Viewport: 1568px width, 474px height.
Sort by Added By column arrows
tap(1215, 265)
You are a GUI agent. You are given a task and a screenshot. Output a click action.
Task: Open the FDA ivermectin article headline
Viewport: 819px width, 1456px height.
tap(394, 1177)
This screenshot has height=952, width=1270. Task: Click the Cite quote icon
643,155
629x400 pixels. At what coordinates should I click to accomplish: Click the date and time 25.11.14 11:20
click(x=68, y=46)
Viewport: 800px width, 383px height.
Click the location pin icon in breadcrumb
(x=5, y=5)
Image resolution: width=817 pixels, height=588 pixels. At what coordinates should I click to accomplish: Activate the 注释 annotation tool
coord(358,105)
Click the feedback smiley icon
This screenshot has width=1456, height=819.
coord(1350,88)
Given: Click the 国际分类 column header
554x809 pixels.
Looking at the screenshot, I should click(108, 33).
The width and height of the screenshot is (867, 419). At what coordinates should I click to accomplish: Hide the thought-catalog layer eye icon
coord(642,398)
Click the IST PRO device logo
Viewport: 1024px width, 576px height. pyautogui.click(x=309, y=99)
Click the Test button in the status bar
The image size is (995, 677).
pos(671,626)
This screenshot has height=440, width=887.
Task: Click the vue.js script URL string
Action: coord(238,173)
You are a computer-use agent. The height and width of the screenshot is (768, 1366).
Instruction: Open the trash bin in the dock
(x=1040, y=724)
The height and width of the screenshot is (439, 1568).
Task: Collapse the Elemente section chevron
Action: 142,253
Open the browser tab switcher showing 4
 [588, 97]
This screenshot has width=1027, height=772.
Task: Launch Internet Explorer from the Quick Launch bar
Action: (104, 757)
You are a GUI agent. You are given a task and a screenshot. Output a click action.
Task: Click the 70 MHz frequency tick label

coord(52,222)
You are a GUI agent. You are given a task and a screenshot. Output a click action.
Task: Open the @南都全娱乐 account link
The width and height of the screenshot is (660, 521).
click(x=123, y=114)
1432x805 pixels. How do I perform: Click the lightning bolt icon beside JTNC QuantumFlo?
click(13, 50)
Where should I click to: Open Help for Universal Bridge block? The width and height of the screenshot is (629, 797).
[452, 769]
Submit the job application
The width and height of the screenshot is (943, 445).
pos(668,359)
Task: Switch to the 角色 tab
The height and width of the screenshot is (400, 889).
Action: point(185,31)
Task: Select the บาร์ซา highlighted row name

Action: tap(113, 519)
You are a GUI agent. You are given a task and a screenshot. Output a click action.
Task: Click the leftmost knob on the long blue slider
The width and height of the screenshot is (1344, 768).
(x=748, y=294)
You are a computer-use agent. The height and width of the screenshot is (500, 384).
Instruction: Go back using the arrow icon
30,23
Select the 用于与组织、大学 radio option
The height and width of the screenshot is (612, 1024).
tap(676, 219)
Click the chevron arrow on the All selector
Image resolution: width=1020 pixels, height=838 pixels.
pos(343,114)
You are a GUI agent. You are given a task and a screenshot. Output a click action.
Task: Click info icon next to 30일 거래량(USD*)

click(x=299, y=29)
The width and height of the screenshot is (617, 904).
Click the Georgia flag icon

> _Instructions to follow_: Format every line of the items above as a Markdown table with two columns, Row and Line, numbering the rows in order and skipping blank lines.

> _Output for this task_:
| Row | Line |
|---|---|
| 1 | Viewport: 1568px width, 474px height. |
| 2 | Sort by Added By column arrows |
| 3 | tap(1215, 265) |
| 4 | You are a GUI agent. You are given a task and a screenshot. Output a click action. |
| 5 | Task: Open the FDA ivermectin article headline |
| 6 | Viewport: 819px width, 1456px height. |
| 7 | tap(394, 1177) |
| 8 | This screenshot has height=952, width=1270. Task: Click the Cite quote icon |
| 9 | 643,155 |
| 10 | 629x400 pixels. At what coordinates should I click to accomplish: Click the date and time 25.11.14 11:20 |
| 11 | click(x=68, y=46) |
| 12 | Viewport: 800px width, 383px height. |
| 13 | Click the location pin icon in breadcrumb |
| 14 | (x=5, y=5) |
| 15 | Image resolution: width=817 pixels, height=588 pixels. At what coordinates should I click to accomplish: Activate the 注释 annotation tool |
| 16 | coord(358,105) |
| 17 | Click the feedback smiley icon |
| 18 | This screenshot has width=1456, height=819. |
| 19 | coord(1350,88) |
| 20 | Given: Click the 国际分类 column header |
| 21 | 554x809 pixels. |
| 22 | Looking at the screenshot, I should click(108, 33). |
| 23 | The width and height of the screenshot is (867, 419). At what coordinates should I click to accomplish: Hide the thought-catalog layer eye icon |
| 24 | coord(642,398) |
| 25 | Click the IST PRO device logo |
| 26 | Viewport: 1024px width, 576px height. pyautogui.click(x=309, y=99) |
| 27 | Click the Test button in the status bar |
| 28 | The image size is (995, 677). |
| 29 | pos(671,626) |
| 30 | This screenshot has height=440, width=887. |
| 31 | Task: Click the vue.js script URL string |
| 32 | Action: coord(238,173) |
| 33 | You are a computer-use agent. The height and width of the screenshot is (768, 1366). |
| 34 | Instruction: Open the trash bin in the dock |
| 35 | (x=1040, y=724) |
| 36 | The height and width of the screenshot is (439, 1568). |
| 37 | Task: Collapse the Elemente section chevron |
| 38 | Action: 142,253 |
| 39 | Open the browser tab switcher showing 4 |
| 40 |  [588, 97] |
| 41 | This screenshot has width=1027, height=772. |
| 42 | Task: Launch Internet Explorer from the Quick Launch bar |
| 43 | Action: (104, 757) |
| 44 | You are a GUI agent. You are given a task and a screenshot. Output a click action. |
| 45 | Task: Click the 70 MHz frequency tick label |
| 46 | coord(52,222) |
| 47 | You are a GUI agent. You are given a task and a screenshot. Output a click action. |
| 48 | Task: Open the @南都全娱乐 account link |
| 49 | The width and height of the screenshot is (660, 521). |
| 50 | click(x=123, y=114) |
| 51 | 1432x805 pixels. How do I perform: Click the lightning bolt icon beside JTNC QuantumFlo? |
| 52 | click(13, 50) |
| 53 | Where should I click to: Open Help for Universal Bridge block? The width and height of the screenshot is (629, 797). |
| 54 | [452, 769] |
| 55 | Submit the job application |
| 56 | The width and height of the screenshot is (943, 445). |
| 57 | pos(668,359) |
| 58 | Task: Switch to the 角色 tab |
| 59 | The height and width of the screenshot is (400, 889). |
| 60 | Action: point(185,31) |
| 61 | Task: Select the บาร์ซา highlighted row name |
| 62 | Action: tap(113, 519) |
| 63 | You are a GUI agent. You are given a task and a screenshot. Output a click action. |
| 64 | Task: Click the leftmost knob on the long blue slider |
| 65 | The width and height of the screenshot is (1344, 768). |
| 66 | (x=748, y=294) |
| 67 | You are a computer-use agent. The height and width of the screenshot is (500, 384). |
| 68 | Instruction: Go back using the arrow icon |
| 69 | 30,23 |
| 70 | Select the 用于与组织、大学 radio option |
| 71 | The height and width of the screenshot is (612, 1024). |
| 72 | tap(676, 219) |
| 73 | Click the chevron arrow on the All selector |
| 74 | Image resolution: width=1020 pixels, height=838 pixels. |
| 75 | pos(343,114) |
| 76 | You are a GUI agent. You are given a task and a screenshot. Output a click action. |
| 77 | Task: Click info icon next to 30일 거래량(USD*) |
| 78 | click(x=299, y=29) |
| 79 | The width and height of the screenshot is (617, 904). |
| 80 | Click the Georgia flag icon |